Daniel T.
Daniel T.

Reputation: 38400

How do I use cURL to perform multiple simultaneous requests?

I'd like to use cURL to test flood handling on my server. Right now I'm using this on a Windows command line:

curl www.example.com

which will GET the page once. I'd like to now do the same thing, except instead of one request, I want to generate at least 10 requests at once. How would I do this?

Upvotes: 57

Views: 98652

Answers (7)

Desolator
Desolator

Reputation: 22759

As of version 7.66.0 you can do the following using -Z, --parallel:

curl -Z https://example.com -o file1 https://example.com -o file2

Upvotes: 1

Rakesh
Rakesh

Reputation: 43

for ((i=1;i<=10;i++)); do curl  -I -k "https://www.example.com"; done

This is the script that work for me. Change the value of 10 in case you need to add more request.

Upvotes: 0

Elijah Lynn
Elijah Lynn

Reputation: 13468

Another method is to use GNU Parallel with Curl.

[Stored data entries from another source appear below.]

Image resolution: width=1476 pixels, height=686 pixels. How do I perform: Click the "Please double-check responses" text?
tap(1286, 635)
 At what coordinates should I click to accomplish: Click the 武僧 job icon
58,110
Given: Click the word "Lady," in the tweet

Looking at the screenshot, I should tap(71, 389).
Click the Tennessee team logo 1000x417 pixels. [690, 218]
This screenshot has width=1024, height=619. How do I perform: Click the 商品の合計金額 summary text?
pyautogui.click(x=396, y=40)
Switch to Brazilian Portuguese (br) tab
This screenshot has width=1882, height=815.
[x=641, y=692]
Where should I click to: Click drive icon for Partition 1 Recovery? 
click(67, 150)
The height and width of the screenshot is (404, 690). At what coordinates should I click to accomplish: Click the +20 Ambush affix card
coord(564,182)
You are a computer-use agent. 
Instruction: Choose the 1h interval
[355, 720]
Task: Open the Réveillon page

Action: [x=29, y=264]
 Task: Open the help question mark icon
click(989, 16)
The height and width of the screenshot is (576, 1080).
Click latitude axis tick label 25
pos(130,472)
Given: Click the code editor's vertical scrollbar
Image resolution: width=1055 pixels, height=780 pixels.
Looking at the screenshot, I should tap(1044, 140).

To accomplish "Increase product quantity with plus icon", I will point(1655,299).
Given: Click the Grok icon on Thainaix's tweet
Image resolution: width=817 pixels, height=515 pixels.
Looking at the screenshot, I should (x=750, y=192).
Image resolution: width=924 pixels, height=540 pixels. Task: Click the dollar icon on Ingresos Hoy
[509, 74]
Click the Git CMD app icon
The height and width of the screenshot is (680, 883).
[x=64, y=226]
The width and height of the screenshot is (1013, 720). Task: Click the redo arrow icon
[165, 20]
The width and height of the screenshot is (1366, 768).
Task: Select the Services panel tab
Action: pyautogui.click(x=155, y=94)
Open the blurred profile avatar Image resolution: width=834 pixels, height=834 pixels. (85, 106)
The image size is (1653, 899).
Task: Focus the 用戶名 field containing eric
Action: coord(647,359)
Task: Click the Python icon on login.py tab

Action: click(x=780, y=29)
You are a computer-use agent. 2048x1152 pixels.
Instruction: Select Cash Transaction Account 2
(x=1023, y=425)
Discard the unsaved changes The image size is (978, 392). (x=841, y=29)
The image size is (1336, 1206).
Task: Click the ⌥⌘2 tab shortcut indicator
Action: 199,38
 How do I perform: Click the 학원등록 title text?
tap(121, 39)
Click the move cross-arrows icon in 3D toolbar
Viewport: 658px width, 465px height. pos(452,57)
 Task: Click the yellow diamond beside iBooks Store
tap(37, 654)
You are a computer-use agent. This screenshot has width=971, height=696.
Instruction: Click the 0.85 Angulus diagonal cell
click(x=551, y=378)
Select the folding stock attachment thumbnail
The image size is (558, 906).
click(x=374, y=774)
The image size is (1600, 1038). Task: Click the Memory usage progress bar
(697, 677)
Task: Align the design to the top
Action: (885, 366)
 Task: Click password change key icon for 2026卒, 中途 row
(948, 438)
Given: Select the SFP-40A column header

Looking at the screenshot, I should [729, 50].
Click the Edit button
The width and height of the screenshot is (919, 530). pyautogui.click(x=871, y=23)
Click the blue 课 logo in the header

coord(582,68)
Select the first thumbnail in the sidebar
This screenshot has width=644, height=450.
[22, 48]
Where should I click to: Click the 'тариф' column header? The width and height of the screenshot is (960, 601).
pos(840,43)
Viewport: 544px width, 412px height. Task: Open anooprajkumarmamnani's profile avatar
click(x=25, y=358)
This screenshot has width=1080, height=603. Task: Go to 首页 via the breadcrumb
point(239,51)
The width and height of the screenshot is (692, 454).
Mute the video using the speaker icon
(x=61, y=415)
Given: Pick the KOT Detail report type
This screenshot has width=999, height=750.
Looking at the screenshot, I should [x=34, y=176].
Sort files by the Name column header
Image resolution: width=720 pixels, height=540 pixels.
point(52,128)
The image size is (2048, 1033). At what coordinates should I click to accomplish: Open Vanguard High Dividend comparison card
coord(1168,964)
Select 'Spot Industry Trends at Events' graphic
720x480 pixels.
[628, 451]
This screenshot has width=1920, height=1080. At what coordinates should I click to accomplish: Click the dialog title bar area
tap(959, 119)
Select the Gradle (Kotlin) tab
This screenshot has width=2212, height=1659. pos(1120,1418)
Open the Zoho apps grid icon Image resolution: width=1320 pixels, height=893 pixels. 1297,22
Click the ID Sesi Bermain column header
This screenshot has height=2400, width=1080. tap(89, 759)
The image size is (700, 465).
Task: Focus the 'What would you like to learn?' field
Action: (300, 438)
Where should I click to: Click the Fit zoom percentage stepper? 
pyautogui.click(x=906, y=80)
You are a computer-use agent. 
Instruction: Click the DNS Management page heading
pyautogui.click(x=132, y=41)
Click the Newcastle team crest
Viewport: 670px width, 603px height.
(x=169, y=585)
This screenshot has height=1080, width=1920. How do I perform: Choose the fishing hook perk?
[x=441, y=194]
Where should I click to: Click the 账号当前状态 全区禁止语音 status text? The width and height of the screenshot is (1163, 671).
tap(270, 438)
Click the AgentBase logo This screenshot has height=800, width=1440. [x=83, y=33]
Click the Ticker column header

Here is a simplified example that does 100 curl requests total, 10 at a time (concurrently):

seq 100 | parallel --max-args 0 --jobs 10 "curl https://www.example.com"

seq 100 generates a list of numbers that we pipe into parallel:

1
2
3
4
5
6
7
8
9
10
... and so on

Then we use the --max-args 0 option which means that it will execute 1 job per argument. Don't change this number. Identically alias option is -n.

Docs say:

-n 0 means read one argument, but insert 0 arguments on the command line.

Then we use the --jobs 10 option which will run up to 10 jobs in parallel/concurrently. Identically alias options are -j, --procs/-P.

Docs say:

Number of jobslots on each machine. Run up to N jobs in parallel. 0 means as many as possible. Default is 100% which will run one job per CPU core on each machine.

Below is a more functional example which prints the return code, hides the output and depending on if the command succeeded (&&) or not (||) print a SUCCESS or FAIL message along with it, which I find useful for my debugging purposes:

seq 100 | parallel --max-args 0 --jobs 10 "curl -w '%{http_code}\n' https://www.example.com --output /dev/null --location --silent && printf SUCCESS\n\n || printf FAIL\n\n"

example output of using GNU Parallel to Curl

Upvotes: 5

Sergey Geron
Sergey Geron

Reputation: 10172

Starting from 7.68.0 curl can fetch several urls in parallel. This example will fetch urls from urls.txt file with 3 parallel connections:

curl --parallel --parallel-immediate --parallel-max 3 --config urls.txt

urls.txt:

url = "example1.com"
url = "example2.com"
url = "example3.com"
url = "example4.com"
url = "example5.com"

Upvotes: 37

Jona
Jona

Reputation: 1288

I had a similar case and I ended up writing a python script:

import threading
import requests

def thread_function(url):
    response = requests.get(url)

thread1 = threading.Thread(target=thread_function, args=('http://foo',))
thread2 = threading.Thread(target=thread_function, args=('http://bar',))

thread1.start()
thread2.start()

Upvotes: 1

Juan Rada
Juan Rada

Reputation: 3766

Curl may not do it itself but bash can.

curl -o 1.txt -X GET https://foo & curl -o 2.txt -X GET https://foo

Upvotes: 7

sgmorrison
sgmorrison

Reputation: 986

While curl is a very useful and flexible tool, isn't intended for this type of use. There are other tools available which will let you make multiple concurrent requests to the same URL.

ab is a very simple yet effective tool of this type, which works for any web server (despite the introduction focusing on Apache server).

Grinder is a more sophisticated tool, which can let you specify many different URLs to use in a load test. This lets you mix requests for cheap and expensive pages, which may more closely resemble standard load for your website.